È l'Anna di Valeria Golino, nel primo film di finzione di Giuseppe M. Gaudino diciotto anni dopo Giro di lune tra terra e mare, l'anima di tutta la pellicola. Grazie a lei tutto lo sperimentalismo stilistico del regista trova un senso, si armonizza e compie una danza attorno ad un personaggio straordinario interpretato con altrettanta meraviglia. Una prova sorprendente per l'attrice, e non stupirebbe se dovesse portare a casa la Coppa Volpi di questo Festival di Venezia che, a ragione, ospita in concorso Per amor vostro. Gaudino ha voglia di sperimentare e forse osa un po' troppo tra il monocromatico incedere della storia, metafora dello sguardo grigio della protagonista, ed il cromatismo spinto dei cambi scena e di alcuni dettagli. I primi, chiaro riferimento all'iconografia sacra della Napoli del passato che racconta, si uniscono a quel mare fuori dalla finestra - unico elemento non contaminato dal grigiore della vita di Anna. Gaudino spinge sull'estetica e la unisce alla semplicità delle inquadrature, per la maggior parte dedicate alla sua protagonista e agli splendidi comprimari, un cast che funziona e che rende la pellicola sentita, emozionante.
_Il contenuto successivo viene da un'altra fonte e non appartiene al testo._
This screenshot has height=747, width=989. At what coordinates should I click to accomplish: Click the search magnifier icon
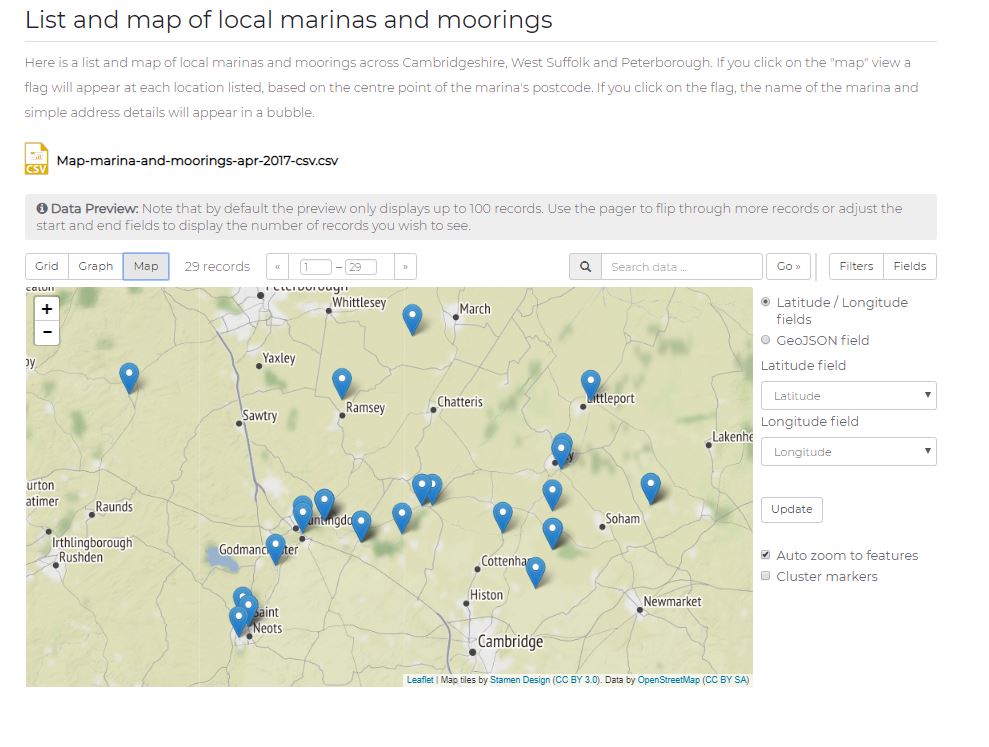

scavare nella memoria tra ricordi e tradizioni

La memoria sembra essere la chiave per comprendere davvero la realtà di Giuseppe M. Gaudino: quella di una Napoli tutt'altro che marginale, ma al contrario presente negli occhi dei genitori di Anna - credenti e superstiziosi, attaccati ad una realtà fatta di Grazie e ringraziamenti, rituali e benedizioni. Un mondo immobile in cui Anna è avvolta, nella sua vita soffocata da uomini che la sfruttano o che la idolatrano, ma da cui è comunque importante sbarazzarsi per esistere in autonomia. Gaudino costruisce questa consapevolezza pezzo dopo pezzo, accompagna Anna per mano fino alla fine e poi la lancia nel vuoto, a recuperare la spavalderia della bambina che era. Un finale eccessivamente didascalico sia nella forma che nell'estetica, dove il ritrovamento di quel cromatismo perduto nello sguardo della protagonista tradisce un po' il coraggio che il regista aveva dimostrato nel resto della pellicola. Una pellicola di fatto imperfetta a causa di questi piccoli dettagli, non senza sbavature, ma non per questo meno interessante e meno da applausi.

Per Amor Vostro Grazie ad un’interpretazione magistrale di Valeria Golino e ad un’estetica coraggiosa, Giuseppe M. Gaudino porta a casa un melodramma della memoria in una Napoli tra passato e presente, definendo il destino di una donna che si riscopre. Peccando di eccessività in alcune sequenze e perdendo coraggio in un finale eccessivamente dimostrativo Gaudino confeziona una pellicola forse non perfetta ma comunque estremamente piacevole, che rende giustizia ad una storia di riscoperta tutta al femminile.